Finally, at the same time that they take on board one of Clastres’s fundamental theses, when they affirm that the State, rather than supposing a mode of production, is the very entity that makes production a “mode” (op.cit.: 429), Deleuze and Guattari blur the overdrawn distinction made by Clastres between the political and the economic. As is known, the attitude of Capitalism and Schizophrenia towards historical materialism, including towards French ethno-Marxism, is quite different from that of the author of “Marxists and their anthropology” (ch. 10). Above all, the issue of the origin of the State ceases being the mystery that it always was for Clastres. The State stops having a historical or chronological origin, as time itself is made the vehicle of non-evolutionary reverse causalities (op.cit.: 335, 431). There is not only a very old actual presence of the State “outside” of primitive societies, but also its perpetual virtual presence “within” these societies, in the form of the bad desires that it is necessary to conjure and the foci of segmentary resonance that are always developing. 19 Deterritorialization is not historically secondary to territory, the codes are not separable from the movement of decodification (op.cit.: 222).
Critiqued and requalified, the theses expounded in the short texts of Pierre Clastres therefore have decisive weight in the conceptual dynamic of Capitalism and Schizophrenia. In particular, the Clastrean theory of “war” as an abstract machine for the generation of multiplicity, opposed, in its essence, to the overcoding State monster — war as enemy number one of the One — plays a key role in one of the major philosophical systems of the 20th century.
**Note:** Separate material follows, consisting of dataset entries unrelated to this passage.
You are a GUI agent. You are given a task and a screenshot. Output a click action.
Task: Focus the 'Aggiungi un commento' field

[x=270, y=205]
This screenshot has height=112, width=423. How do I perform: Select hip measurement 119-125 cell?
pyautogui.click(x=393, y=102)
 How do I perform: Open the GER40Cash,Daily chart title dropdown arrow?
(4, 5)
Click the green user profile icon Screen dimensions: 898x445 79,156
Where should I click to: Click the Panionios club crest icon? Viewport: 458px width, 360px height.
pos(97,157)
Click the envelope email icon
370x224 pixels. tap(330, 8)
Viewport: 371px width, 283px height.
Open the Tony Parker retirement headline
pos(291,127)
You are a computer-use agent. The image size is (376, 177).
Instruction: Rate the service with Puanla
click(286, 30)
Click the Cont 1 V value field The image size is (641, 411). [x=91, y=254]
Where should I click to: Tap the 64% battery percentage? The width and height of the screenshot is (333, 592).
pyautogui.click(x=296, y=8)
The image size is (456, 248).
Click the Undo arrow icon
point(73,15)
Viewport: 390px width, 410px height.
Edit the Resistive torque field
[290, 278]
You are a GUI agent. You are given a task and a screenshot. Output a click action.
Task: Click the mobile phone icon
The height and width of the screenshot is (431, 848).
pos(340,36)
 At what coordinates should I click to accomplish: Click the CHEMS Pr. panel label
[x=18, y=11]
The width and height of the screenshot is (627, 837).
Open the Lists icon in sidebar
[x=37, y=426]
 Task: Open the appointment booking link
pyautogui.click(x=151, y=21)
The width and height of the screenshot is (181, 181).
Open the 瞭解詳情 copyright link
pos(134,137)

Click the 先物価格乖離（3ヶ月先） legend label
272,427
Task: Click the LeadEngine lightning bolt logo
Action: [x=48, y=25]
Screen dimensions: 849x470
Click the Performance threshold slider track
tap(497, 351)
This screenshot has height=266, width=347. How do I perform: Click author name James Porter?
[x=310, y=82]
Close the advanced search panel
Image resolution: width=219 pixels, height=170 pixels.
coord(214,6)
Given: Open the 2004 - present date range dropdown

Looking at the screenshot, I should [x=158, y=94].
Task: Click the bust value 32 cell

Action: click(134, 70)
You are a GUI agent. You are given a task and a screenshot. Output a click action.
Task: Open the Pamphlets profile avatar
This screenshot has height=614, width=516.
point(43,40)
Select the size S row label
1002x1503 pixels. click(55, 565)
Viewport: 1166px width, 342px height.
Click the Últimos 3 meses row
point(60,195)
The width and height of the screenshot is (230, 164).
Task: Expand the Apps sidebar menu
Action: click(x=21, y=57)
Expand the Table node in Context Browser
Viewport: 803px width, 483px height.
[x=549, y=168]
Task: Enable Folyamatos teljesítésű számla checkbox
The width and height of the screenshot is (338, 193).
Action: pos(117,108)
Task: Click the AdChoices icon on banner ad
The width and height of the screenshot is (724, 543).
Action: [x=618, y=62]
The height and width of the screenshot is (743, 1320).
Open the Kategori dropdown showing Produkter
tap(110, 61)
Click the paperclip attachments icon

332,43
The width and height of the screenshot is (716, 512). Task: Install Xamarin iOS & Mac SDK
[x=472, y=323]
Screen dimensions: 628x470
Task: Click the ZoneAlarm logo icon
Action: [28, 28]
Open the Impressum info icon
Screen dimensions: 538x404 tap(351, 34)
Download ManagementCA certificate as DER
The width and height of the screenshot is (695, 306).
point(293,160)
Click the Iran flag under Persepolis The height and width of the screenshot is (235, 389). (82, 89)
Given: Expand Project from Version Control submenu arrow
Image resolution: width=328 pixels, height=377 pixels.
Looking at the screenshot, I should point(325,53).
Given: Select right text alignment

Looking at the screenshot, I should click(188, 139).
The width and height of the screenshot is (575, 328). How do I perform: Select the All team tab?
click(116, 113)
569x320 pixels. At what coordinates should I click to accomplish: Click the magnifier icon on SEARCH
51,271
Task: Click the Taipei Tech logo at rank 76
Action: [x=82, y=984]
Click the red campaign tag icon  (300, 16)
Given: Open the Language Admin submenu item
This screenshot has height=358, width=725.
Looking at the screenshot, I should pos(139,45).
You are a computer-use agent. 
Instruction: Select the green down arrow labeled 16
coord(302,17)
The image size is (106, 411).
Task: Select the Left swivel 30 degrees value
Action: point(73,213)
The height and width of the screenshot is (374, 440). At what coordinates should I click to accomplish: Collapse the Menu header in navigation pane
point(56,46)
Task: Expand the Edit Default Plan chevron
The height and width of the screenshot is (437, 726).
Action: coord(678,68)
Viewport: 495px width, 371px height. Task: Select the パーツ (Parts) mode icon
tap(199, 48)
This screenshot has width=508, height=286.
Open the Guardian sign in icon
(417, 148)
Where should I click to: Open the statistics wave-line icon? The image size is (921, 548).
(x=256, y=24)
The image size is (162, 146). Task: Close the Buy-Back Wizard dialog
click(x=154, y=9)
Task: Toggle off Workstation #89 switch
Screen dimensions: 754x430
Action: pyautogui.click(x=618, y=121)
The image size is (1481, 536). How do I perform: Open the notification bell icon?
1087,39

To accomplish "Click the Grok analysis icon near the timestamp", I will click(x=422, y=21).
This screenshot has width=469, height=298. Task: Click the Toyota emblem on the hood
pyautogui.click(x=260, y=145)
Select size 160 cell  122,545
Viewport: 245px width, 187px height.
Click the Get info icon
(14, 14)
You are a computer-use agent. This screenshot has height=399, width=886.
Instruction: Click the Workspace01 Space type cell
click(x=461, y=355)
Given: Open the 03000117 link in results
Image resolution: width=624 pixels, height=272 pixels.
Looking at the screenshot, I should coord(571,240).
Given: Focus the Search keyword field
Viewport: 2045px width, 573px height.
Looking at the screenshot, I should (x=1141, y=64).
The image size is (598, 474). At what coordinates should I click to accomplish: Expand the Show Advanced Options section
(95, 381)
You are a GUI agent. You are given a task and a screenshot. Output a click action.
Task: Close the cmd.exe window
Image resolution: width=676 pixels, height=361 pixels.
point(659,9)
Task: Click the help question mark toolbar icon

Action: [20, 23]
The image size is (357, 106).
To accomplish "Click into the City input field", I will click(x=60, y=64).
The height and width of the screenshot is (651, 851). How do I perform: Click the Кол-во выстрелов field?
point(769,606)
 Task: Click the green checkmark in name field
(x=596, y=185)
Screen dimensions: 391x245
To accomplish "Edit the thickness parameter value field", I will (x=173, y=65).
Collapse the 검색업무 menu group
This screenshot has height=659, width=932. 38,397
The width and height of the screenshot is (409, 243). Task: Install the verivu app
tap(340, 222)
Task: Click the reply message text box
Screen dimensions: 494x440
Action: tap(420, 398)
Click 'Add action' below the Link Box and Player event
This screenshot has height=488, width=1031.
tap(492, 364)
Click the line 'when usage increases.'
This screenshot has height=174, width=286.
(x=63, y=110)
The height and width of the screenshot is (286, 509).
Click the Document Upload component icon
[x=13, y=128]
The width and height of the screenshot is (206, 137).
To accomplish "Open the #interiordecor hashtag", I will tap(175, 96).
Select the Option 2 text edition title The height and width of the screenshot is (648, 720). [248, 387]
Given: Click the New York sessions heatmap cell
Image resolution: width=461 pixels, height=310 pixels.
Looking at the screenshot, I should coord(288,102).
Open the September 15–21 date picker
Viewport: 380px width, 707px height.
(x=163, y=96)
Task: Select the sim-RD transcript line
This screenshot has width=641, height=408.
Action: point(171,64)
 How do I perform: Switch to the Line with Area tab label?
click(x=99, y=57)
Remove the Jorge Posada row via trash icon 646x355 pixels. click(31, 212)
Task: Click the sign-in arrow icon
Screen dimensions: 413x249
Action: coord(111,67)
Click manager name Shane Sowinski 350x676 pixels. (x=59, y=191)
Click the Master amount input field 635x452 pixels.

Between anthropology and ethnology
The present excitement surrounding archeological discoveries, in Amazonia, of vestiges of social formations that were similar to Circum-Caribbean chiefdoms, as well as the advance of historical studies on the contact zones between the Andean polities and the societies of the Lowlands, have brought scholars to dismiss the concept of “society against the State” as a doubly European artifact: it mistakes as an original given what is really the result of a dramatic involution of Amerindian societies beginning in the 16th century; and it would be an ideological projection of some old Western utopias that attained new currency during the fateful decade of 1960.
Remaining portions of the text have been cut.